Una crónica de ida y vuelta que va minando la organización obrera en Europa, que resquebraja la solidaridad y que augura, como está sucediendo estos días en Sudáfrica, un choque cultural, ideológico y nuevamente humano. Pensé que jamás lo vería. Pero ha sucedido: excluidos por el apartheid hasta hace unos años en Sudáfrica, expulsan en 2015 a sus hermanos de Zimbabwe que cruzan la frontera. Ni siquiera la pobreza se puede repartir.
Podríamos encontrar decenas de justificaciones, espacios para comprender la migración.
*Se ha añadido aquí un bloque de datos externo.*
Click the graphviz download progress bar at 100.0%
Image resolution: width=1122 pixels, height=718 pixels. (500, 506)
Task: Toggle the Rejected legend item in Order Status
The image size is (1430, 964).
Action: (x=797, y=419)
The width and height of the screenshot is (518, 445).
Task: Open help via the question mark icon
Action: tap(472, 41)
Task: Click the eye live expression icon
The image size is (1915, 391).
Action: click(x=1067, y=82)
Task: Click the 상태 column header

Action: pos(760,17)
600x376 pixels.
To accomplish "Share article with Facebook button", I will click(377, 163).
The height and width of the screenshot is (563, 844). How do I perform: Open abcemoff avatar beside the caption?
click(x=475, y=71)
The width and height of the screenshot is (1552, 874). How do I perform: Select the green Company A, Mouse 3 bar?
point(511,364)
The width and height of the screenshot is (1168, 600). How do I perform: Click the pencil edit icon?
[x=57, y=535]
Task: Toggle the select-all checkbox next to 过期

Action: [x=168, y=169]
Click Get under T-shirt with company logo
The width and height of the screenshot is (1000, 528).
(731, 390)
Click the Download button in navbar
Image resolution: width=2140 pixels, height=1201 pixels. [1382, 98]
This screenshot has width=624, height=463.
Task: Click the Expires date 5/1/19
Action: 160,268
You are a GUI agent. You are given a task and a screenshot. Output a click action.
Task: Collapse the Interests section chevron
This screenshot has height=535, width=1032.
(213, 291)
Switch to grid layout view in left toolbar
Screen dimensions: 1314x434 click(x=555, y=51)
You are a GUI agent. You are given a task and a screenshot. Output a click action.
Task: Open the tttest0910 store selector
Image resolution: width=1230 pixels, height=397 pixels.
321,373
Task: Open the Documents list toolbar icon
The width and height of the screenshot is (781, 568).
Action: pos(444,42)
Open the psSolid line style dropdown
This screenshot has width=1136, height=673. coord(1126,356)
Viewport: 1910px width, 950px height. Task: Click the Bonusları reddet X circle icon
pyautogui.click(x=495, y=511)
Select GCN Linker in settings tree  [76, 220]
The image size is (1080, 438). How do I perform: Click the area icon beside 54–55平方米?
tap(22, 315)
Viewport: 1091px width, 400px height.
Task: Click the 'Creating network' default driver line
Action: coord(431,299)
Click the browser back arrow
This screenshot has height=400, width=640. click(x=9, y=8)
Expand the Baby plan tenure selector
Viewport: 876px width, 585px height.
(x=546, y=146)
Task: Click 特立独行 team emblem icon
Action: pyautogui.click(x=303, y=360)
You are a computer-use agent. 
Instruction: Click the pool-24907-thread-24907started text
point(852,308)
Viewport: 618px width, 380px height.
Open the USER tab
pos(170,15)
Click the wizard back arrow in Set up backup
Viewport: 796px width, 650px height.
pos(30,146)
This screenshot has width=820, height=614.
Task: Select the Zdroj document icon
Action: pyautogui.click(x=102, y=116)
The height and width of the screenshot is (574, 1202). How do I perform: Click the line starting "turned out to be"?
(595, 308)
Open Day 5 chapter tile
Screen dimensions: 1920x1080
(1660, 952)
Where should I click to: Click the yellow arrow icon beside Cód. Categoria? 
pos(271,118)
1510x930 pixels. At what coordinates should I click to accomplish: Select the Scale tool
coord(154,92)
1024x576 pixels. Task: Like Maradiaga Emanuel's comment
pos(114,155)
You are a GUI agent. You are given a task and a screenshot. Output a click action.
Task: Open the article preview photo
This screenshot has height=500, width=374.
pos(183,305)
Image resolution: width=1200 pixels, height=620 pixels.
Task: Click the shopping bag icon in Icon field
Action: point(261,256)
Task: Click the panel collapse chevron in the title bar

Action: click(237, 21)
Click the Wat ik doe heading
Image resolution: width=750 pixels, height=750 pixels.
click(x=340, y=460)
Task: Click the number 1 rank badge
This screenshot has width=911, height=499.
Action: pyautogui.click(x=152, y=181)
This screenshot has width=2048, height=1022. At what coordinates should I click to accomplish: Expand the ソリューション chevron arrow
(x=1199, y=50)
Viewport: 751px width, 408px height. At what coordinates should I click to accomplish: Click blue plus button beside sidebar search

Alguno llegaría a disculpar los muros de Melilla, de Grecia, quizás no tanto el de Cisjordania o la valla electrificada en Río Grande. No conozco coartadas a las agresiones de la Guardia Civil, a sus disparos con pelotas de goma a quienes nadaban en Ceuta. Hasta ahí parte de la escenificación social.
Pero no nos equivoquemos y envolvamos con retóricas místicas el sentido real de las migraciones contemporáneas, las que nos llegan. No es la pobreza, la mala repartición, la injusticia lo que les mueve. La causa principal es nuestra riqueza, aunque para muchos de nosotros sea relativa. Una riqueza, la nuestra, que sabemos perfectamente, lo es gracias al OtroMundo.
Y no vienen a saquearla, por cierto. Únicamente a compartirla. Desconozco, como dice la Internacional, si nos encontramos en la “lucha final”. Me siento, sin embargo, como apunta el estribillo de dicha canción, parte de ese “genero humano”. Una humanidad que Pablo Neruda también describió en ese poema sobre la migración, una de cuyas líneas he traido al título de este artículo como recuerdo de la tragedia.